======== Text block

Nanoprobing enables direct, localized electrical measurements at the site of interest inside the SEM—ideal for failure analysis, device debugging, and nanoscale electrical characterization.
Sample Information
Figure 1 – Probing at exposed alumina parts to investigate low ohmic VIA chains.
Figure 2 – Resistivity measurement of VIA chains.
Figure 3 – Electrical probing of a single PMOS transistor.
Figure 4 – Transistor characteristics: I/V curves function of different gate voltage potentials.
Measurement success depends on surface and sample preparation. We can help with sample preparation.
What we accept:
- Solid phase.
- Must be vacuum stable.
- Maximum Sample Height: 55 mm.
- Maximum Sample Weight: 500 g (including sample-holder).
- Maximum Lateral Dimension: 150 mm (larger samples enabled with reduced rotation).

================
======== Records shown

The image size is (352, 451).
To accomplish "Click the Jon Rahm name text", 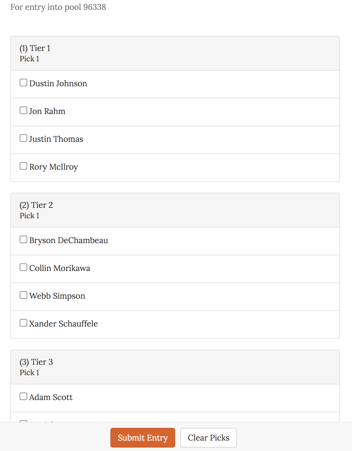I will tap(47, 111).
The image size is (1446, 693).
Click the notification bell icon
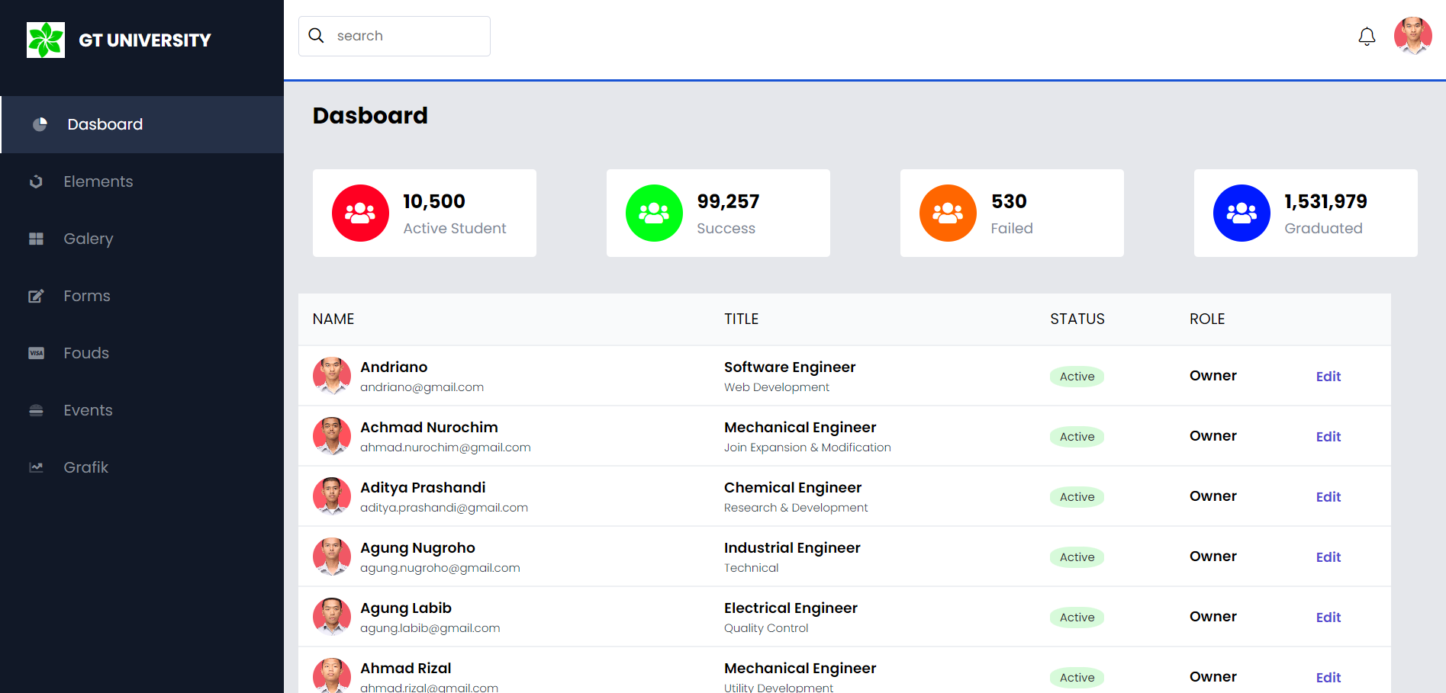1367,37
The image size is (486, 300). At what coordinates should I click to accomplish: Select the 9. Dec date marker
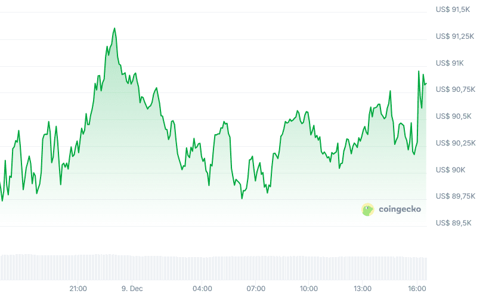[x=131, y=289]
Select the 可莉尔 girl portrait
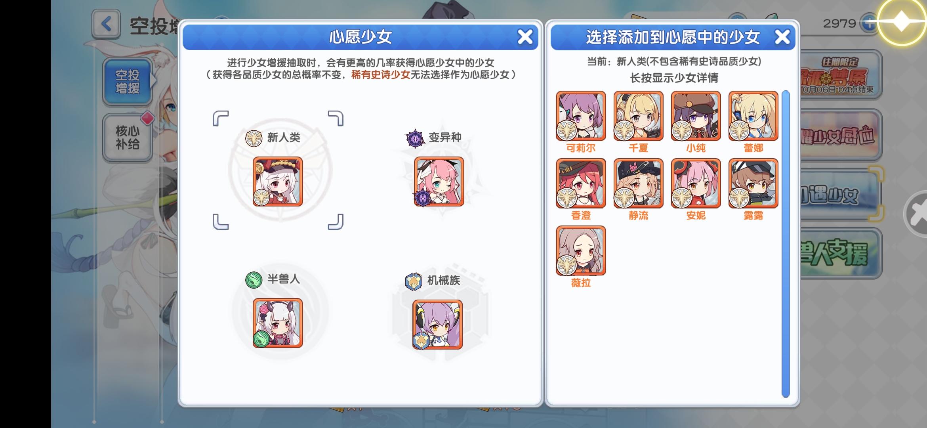 click(x=581, y=116)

================

= Exercises =
1. Answer these from the nanoprobing text:
(a) What does Figure 3 show?
(b) What is the maximum sample weight, and what does that figure include?
(c) What does measurement success depend on?
2. Does each statement agree with the nanoprobing text? Answer yes or no, and quote the deciding words.
(a) Samples must be vacuum stable.
(b) The maximum sample height is 150 mm.
(c) Nanoprobing takes its measurements inside the SEM.
3. Continue the nanoprobing text from its last line.

= Results by task =
1.
(a) Electrical probing of a single PMOS transistor.
(b) 500 g, including the sample-holder.
(c) Surface and sample preparation.

2.
(a) Yes: "Must be vacuum stable."
(b) No: "Maximum Sample Height: 55 mm."
(c) Yes: "direct, localized electrical measurements at the site of interest inside the SEM"

3.
Use Cases
Semiconductor Failure Analysis
Nanoprobing is used to electrically interrogate localized areas of a failing device, helping connect electrical behavior to the physical site under investigation.
Device Characterization and Debug
Supports in-situ I–V measurements on microelectronic structures to evaluate local device behavior and compare suspect vs. nominal regions.
FIB Delayering to Probe Buried Structures
Delayer the sample and probe exposed surfaces in one tool.
Research Materials and Micro/Nanodevices
Nanoprobing can also be used for localized testing of MEMS, sensors, nanowires, thin films, nanoparticles, graphene, microLEDs, solar cells, and other research-scale devices where direct electrical access under the microscope is valuable.
Correlative Probing with FIB or SEM Review
Combine imaging, probing, and follow-on analysis such as FIB cross-sectioning for deeper root-cause investigation.
Thin Film 4 Point Probe
Investigate sheet resistance in thin films.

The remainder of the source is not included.